Can you arrange the records starting at the line containing "Given: Close the IMG_20180524_132322.jpg tab" and ending at the line containing "Looking at the screenshot, I should [32, 30]." as a two-column CSV with the headers task and answer, one row per record, putting each record's text and its answer in single quoted fields with line breaks turned into spaces?

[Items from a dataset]
===============

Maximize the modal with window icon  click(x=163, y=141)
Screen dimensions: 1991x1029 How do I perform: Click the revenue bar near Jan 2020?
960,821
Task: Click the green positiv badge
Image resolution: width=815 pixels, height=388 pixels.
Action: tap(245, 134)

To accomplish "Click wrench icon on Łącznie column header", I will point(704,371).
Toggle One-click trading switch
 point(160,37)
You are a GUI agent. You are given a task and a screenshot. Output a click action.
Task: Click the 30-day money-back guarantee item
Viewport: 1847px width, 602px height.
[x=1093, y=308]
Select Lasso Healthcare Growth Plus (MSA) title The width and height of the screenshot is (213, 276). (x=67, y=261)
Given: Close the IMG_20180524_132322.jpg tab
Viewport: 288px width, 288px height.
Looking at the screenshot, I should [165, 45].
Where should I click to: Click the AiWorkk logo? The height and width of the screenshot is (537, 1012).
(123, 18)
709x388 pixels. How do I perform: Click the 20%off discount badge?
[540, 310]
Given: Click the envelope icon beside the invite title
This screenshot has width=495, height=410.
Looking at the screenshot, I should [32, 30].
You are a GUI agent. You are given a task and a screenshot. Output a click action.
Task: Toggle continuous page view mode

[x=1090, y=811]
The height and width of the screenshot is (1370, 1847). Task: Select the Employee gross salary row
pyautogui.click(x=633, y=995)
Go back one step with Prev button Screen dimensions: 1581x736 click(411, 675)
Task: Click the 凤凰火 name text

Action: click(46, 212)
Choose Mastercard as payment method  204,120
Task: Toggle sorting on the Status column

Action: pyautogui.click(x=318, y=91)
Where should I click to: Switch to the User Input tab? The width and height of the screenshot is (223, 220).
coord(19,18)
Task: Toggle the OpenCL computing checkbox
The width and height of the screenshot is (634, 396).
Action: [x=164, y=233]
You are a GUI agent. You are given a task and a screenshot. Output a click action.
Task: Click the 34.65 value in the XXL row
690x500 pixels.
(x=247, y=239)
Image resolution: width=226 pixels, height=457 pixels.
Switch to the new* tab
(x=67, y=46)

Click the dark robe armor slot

===============

◆ Task output
task,answer
"Given: Close the IMG_20180524_132322.jpg tab Viewport: 288px width, 288px height.","Looking at the screenshot, I should [165, 45]."
"Where should I click to: Click the AiWorkk logo? The height and width of the screenshot is (537, 1012).","(123, 18)"
"709x388 pixels. How do I perform: Click the 20%off discount badge?","[540, 310]"
"Given: Click the envelope icon beside the invite title This screenshot has width=495, height=410.","Looking at the screenshot, I should [32, 30]."